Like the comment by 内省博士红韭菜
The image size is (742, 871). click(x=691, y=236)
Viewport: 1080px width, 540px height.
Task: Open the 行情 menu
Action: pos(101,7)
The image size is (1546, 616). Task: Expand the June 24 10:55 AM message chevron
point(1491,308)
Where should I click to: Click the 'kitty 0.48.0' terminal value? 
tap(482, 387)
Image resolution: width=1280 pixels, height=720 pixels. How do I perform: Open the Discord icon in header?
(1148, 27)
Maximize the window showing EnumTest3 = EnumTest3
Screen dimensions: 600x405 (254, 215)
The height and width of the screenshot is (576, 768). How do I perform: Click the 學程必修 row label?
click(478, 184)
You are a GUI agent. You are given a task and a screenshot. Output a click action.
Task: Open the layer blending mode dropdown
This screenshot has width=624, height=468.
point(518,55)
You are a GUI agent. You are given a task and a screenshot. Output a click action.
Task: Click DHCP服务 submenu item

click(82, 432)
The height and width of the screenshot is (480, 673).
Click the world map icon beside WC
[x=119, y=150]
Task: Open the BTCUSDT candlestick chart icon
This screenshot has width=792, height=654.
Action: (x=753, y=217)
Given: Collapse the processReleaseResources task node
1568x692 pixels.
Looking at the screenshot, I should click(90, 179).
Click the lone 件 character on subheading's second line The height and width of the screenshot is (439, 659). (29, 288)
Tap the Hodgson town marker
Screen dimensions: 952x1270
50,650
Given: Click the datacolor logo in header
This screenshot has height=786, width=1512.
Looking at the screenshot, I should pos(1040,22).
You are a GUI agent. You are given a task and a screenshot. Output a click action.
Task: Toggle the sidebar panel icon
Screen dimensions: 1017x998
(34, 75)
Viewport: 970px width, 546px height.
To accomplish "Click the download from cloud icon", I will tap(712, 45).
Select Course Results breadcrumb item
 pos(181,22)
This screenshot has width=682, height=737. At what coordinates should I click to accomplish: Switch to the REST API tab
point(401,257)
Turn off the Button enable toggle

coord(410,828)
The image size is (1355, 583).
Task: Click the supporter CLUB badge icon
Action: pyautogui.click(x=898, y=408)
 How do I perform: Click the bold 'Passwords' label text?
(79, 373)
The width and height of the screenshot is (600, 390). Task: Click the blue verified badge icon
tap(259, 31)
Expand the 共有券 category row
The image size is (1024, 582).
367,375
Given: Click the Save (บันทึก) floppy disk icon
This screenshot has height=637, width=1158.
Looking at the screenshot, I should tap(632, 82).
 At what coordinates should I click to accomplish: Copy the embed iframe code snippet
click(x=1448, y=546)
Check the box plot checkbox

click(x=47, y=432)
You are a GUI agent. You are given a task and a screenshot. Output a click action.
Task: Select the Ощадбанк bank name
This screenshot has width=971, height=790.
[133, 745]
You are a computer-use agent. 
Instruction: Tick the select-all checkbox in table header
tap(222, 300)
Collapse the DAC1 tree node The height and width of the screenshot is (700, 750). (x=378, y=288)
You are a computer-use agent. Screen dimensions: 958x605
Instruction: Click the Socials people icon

────────────────────────────────────────

The records above must be repeated exactly, every one of them.

_RESULT FOR THIS EXERCISE_:
Like the comment by 内省博士红韭菜
The image size is (742, 871). click(x=691, y=236)
Viewport: 1080px width, 540px height.
Task: Open the 行情 menu
Action: pos(101,7)
The image size is (1546, 616). Task: Expand the June 24 10:55 AM message chevron
point(1491,308)
Where should I click to: Click the 'kitty 0.48.0' terminal value? 
tap(482, 387)
Image resolution: width=1280 pixels, height=720 pixels. How do I perform: Open the Discord icon in header?
(1148, 27)
Maximize the window showing EnumTest3 = EnumTest3
Screen dimensions: 600x405 (254, 215)
The height and width of the screenshot is (576, 768). How do I perform: Click the 學程必修 row label?
click(478, 184)
You are a GUI agent. You are given a task and a screenshot. Output a click action.
Task: Open the layer blending mode dropdown
This screenshot has width=624, height=468.
point(518,55)
You are a GUI agent. You are given a task and a screenshot. Output a click action.
Task: Click DHCP服务 submenu item

click(82, 432)
The height and width of the screenshot is (480, 673).
Click the world map icon beside WC
[x=119, y=150]
Task: Open the BTCUSDT candlestick chart icon
This screenshot has width=792, height=654.
Action: (x=753, y=217)
Given: Collapse the processReleaseResources task node
1568x692 pixels.
Looking at the screenshot, I should click(90, 179).
Click the lone 件 character on subheading's second line The height and width of the screenshot is (439, 659). (29, 288)
Tap the Hodgson town marker
Screen dimensions: 952x1270
50,650
Given: Click the datacolor logo in header
This screenshot has height=786, width=1512.
Looking at the screenshot, I should pos(1040,22).
You are a GUI agent. You are given a task and a screenshot. Output a click action.
Task: Toggle the sidebar panel icon
Screen dimensions: 1017x998
(34, 75)
Viewport: 970px width, 546px height.
To accomplish "Click the download from cloud icon", I will tap(712, 45).
Select Course Results breadcrumb item
 pos(181,22)
This screenshot has width=682, height=737. At what coordinates should I click to accomplish: Switch to the REST API tab
point(401,257)
Turn off the Button enable toggle

coord(410,828)
The image size is (1355, 583).
Task: Click the supporter CLUB badge icon
Action: pyautogui.click(x=898, y=408)
 How do I perform: Click the bold 'Passwords' label text?
(79, 373)
The width and height of the screenshot is (600, 390). Task: Click the blue verified badge icon
tap(259, 31)
Expand the 共有券 category row
The image size is (1024, 582).
367,375
Given: Click the Save (บันทึก) floppy disk icon
This screenshot has height=637, width=1158.
Looking at the screenshot, I should tap(632, 82).
 At what coordinates should I click to accomplish: Copy the embed iframe code snippet
click(x=1448, y=546)
Check the box plot checkbox

click(x=47, y=432)
You are a GUI agent. You are given a task and a screenshot. Output a click action.
Task: Select the Ощадбанк bank name
This screenshot has width=971, height=790.
[133, 745]
You are a computer-use agent. 
Instruction: Tick the select-all checkbox in table header
tap(222, 300)
Collapse the DAC1 tree node The height and width of the screenshot is (700, 750). (x=378, y=288)
You are a computer-use agent. Screen dimensions: 958x605
Instruction: Click the Socials people icon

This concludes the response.